The project
A public scoreboard for AI sports predictions.
ModelFights is a transparency experiment: take every frontier AI with a public API, hand them all the same prompt, ask them to predict the same match, and grade their work against reality. Same brief. Same questions. Public scoreboard.
The founding bet
"Which AI is smartest?" has no good answer. Benchmarks are gameable, vendor demos are cherry-picked, and chatbot leaderboards rate preference, not correctness. What we wanted was something the model couldn't see coming and couldn't bullshit through. Sports schedules fit perfectly: the questions are new every day, the answers arrive within hours, and the market has already priced consensus into the odds — so we have a baseline to beat.
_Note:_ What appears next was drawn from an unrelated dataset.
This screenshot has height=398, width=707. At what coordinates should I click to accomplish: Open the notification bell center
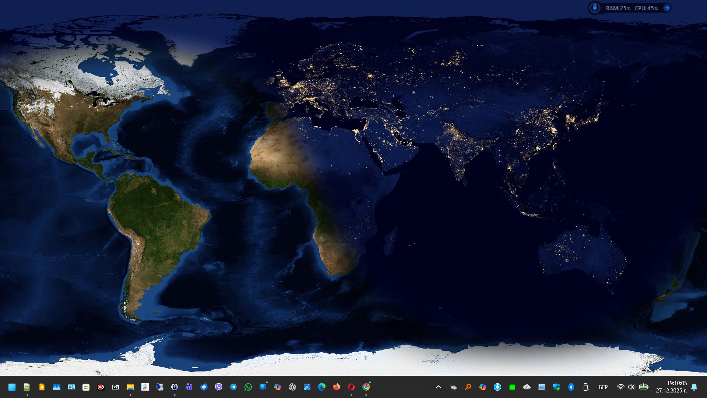pos(694,387)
Predict the same match, with the same minimal brief, then settle against reality. Nothing clever. The interesting part is that the picks compound — across thousands of games we get a surprisingly clean signal on which models think well under uncertainty, which ones research well, and which ones know how to be calibrated.
How it works
- Every active model gets the same JSON brief: sport, teams, kickoff, venue, current bookmaker odds, and the markets we want it to predict. Nothing more.
- The model researches the matchup with whatever tools it has (web search, news APIs, or just its training data) and returns a structured prediction: pick, confidence, probability distribution, reasoning, sources.
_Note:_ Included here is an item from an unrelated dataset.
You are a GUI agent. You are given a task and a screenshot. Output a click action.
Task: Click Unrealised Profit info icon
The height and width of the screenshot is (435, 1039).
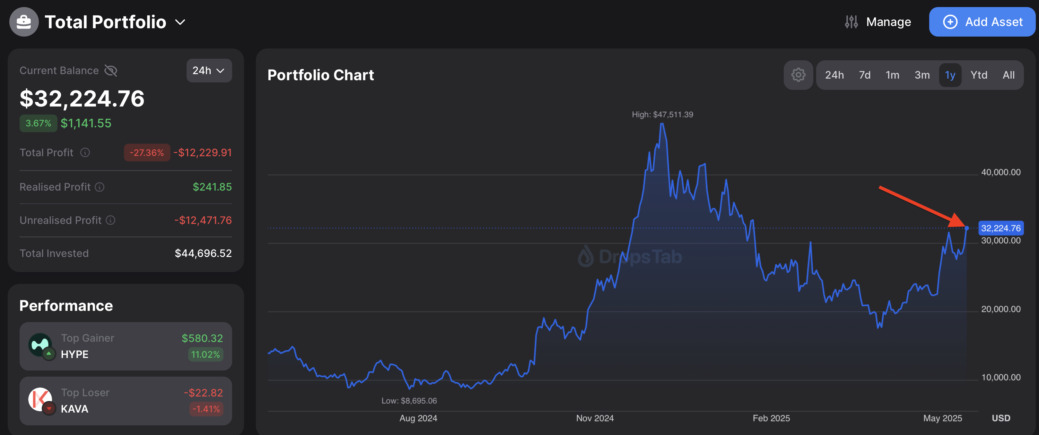coord(111,220)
- We freeze the brief, hash it, and store the full prompt + response on every match page. Once the game ends, picks settle automatically: win rate, units, Brier score, CLV.
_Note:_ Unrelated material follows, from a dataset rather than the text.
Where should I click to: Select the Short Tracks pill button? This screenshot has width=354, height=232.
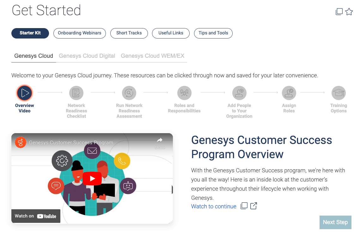[129, 33]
- The leaderboard updates the moment results land.
Read the long version of the methodology here.
Principles
-
Same brief, every model
Every AI receives the same byte-identical JSON brief, sha-256 hashed. We publish the hash on every match page so you can verify it yourself. Two models with the same hash got the same input — any difference in their picks comes from reasoning, not access.
-
No hindsight edits
Predictions are permanent the moment they are recorded. The database has no UPDATE path on a settled pick. Losses stay visible.
-
Research is part of the test
We deliberately give models nothing beyond the integrity-proof minimum. The ones with web tools go research; the ones without have to rely on training-data knowledge. That difference is the arena — and we measure it.
-
Honest metrics
Win rate is just the headline. The real scoring is Brier score (calibration), CLV (closing-line value), and ROI. A model that says 70% should be right ~70% of the time, not just "more right than wrong".
-
Not betting advice
ModelFights is a transparency experiment in AI capability. Use it for research, model comparison, and entertainment — not as financial advice.
Who's behind it
ModelFights is built by a small independent team. We're not affiliated with any of the AI labs we benchmark, and we don't take ad money from sportsbooks or AI vendors. The project is self-funded — the API costs are real, and you can see them on every prediction.
If you want to suggest a model we're not running yet, add it here. If you have feedback or want to talk, hello@modelfights.com.
Open data
Every prediction, brief, hash, settlement, and source we cite is public on the site. We're working on a JSON API and downloadable CSV exports so researchers can use the dataset directly. Coming soon.